BEGIN Data extract

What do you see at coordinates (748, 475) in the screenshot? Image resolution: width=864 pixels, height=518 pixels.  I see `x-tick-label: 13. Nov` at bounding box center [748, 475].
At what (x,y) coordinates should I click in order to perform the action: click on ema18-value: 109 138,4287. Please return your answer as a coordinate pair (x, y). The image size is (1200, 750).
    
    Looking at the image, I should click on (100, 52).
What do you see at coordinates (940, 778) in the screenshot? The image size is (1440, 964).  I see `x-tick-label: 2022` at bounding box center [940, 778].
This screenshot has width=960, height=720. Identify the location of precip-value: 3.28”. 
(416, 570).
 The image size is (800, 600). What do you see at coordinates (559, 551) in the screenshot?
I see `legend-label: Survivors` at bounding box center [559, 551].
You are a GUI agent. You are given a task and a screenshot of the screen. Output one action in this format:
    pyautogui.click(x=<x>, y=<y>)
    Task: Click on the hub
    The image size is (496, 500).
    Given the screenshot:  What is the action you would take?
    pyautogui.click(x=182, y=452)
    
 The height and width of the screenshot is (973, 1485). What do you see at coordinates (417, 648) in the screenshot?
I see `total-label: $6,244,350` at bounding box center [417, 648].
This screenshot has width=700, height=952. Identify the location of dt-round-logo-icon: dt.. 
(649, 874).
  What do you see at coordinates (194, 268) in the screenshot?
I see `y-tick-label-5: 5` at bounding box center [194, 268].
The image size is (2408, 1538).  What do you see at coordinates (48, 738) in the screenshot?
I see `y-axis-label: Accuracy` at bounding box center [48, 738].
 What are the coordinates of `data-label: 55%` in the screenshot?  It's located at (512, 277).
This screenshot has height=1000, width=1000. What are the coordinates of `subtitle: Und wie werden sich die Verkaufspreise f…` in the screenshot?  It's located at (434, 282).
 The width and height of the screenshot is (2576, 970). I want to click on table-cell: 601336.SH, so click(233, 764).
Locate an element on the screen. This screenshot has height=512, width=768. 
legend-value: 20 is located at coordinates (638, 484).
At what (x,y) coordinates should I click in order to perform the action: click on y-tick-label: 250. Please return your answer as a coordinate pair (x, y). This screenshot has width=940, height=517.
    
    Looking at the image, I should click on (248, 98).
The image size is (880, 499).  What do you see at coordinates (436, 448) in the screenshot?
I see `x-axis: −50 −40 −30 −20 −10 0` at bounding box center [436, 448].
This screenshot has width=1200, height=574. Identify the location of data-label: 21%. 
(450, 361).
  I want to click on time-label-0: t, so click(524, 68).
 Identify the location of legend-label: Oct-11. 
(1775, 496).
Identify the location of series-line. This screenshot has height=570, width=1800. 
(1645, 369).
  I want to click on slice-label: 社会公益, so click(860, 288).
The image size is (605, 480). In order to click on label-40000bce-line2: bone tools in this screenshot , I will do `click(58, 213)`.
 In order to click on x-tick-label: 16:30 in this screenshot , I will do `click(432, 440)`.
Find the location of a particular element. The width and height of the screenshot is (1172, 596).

END Data extract

Put every line of the records above into a Markdown table with the columns Row and Line, numbering the rows in order. Skip blank lines.

| Row | Line |
|---|---|
| 1 | What do you see at coordinates (748, 475) in the screenshot? Image resolution: width=864 pixels, height=518 pixels.  I see `x-tick-label: 13. Nov` at bounding box center [748, 475]. |
| 2 | At what (x,y) coordinates should I click in order to perform the action: click on ema18-value: 109 138,4287. Please return your answer as a coordinate pair (x, y). The image size is (1200, 750). |
| 3 |     Looking at the image, I should click on (100, 52). |
| 4 | What do you see at coordinates (940, 778) in the screenshot? The image size is (1440, 964).  I see `x-tick-label: 2022` at bounding box center [940, 778]. |
| 5 | This screenshot has width=960, height=720. Identify the location of precip-value: 3.28”.  |
| 6 | (416, 570). |
| 7 |  The image size is (800, 600). What do you see at coordinates (559, 551) in the screenshot? |
| 8 | I see `legend-label: Survivors` at bounding box center [559, 551]. |
| 9 | You are a GUI agent. You are given a task and a screenshot of the screen. Output one action in this format: |
| 10 |     pyautogui.click(x=<x>, y=<y>) |
| 11 |     Task: Click on the hub |
| 12 |     The image size is (496, 500). |
| 13 |     Given the screenshot:  What is the action you would take? |
| 14 |     pyautogui.click(x=182, y=452) |
| 15 |  The height and width of the screenshot is (973, 1485). What do you see at coordinates (417, 648) in the screenshot? |
| 16 | I see `total-label: $6,244,350` at bounding box center [417, 648]. |
| 17 | This screenshot has width=700, height=952. Identify the location of dt-round-logo-icon: dt..  |
| 18 | (649, 874). |
| 19 |   What do you see at coordinates (194, 268) in the screenshot? |
| 20 | I see `y-tick-label-5: 5` at bounding box center [194, 268]. |
| 21 | The image size is (2408, 1538).  What do you see at coordinates (48, 738) in the screenshot? |
| 22 | I see `y-axis-label: Accuracy` at bounding box center [48, 738]. |
| 23 |  What are the coordinates of `data-label: 55%` in the screenshot?  It's located at (512, 277). |
| 24 | This screenshot has height=1000, width=1000. What are the coordinates of `subtitle: Und wie werden sich die Verkaufspreise f…` in the screenshot?  It's located at (434, 282). |
| 25 |  The width and height of the screenshot is (2576, 970). I want to click on table-cell: 601336.SH, so click(233, 764). |
| 26 | Locate an element on the screen. This screenshot has height=512, width=768.  |
| 27 | legend-value: 20 is located at coordinates (638, 484). |
| 28 | At what (x,y) coordinates should I click in order to perform the action: click on y-tick-label: 250. Please return your answer as a coordinate pair (x, y). This screenshot has width=940, height=517. |
| 29 |     Looking at the image, I should click on (248, 98). |
| 30 | The image size is (880, 499).  What do you see at coordinates (436, 448) in the screenshot? |
| 31 | I see `x-axis: −50 −40 −30 −20 −10 0` at bounding box center [436, 448]. |
| 32 | This screenshot has width=1200, height=574. Identify the location of data-label: 21%.  |
| 33 | (450, 361). |
| 34 |   I want to click on time-label-0: t, so click(524, 68). |
| 35 |  Identify the location of legend-label: Oct-11.  |
| 36 | (1775, 496). |
| 37 | Identify the location of series-line. This screenshot has height=570, width=1800.  |
| 38 | (1645, 369). |
| 39 |   I want to click on slice-label: 社会公益, so click(860, 288). |
| 40 | The image size is (605, 480). In order to click on label-40000bce-line2: bone tools in this screenshot , I will do `click(58, 213)`. |
| 41 |  In order to click on x-tick-label: 16:30 in this screenshot , I will do `click(432, 440)`. |
| 42 | Find the location of a particular element. The width and height of the screenshot is (1172, 596). |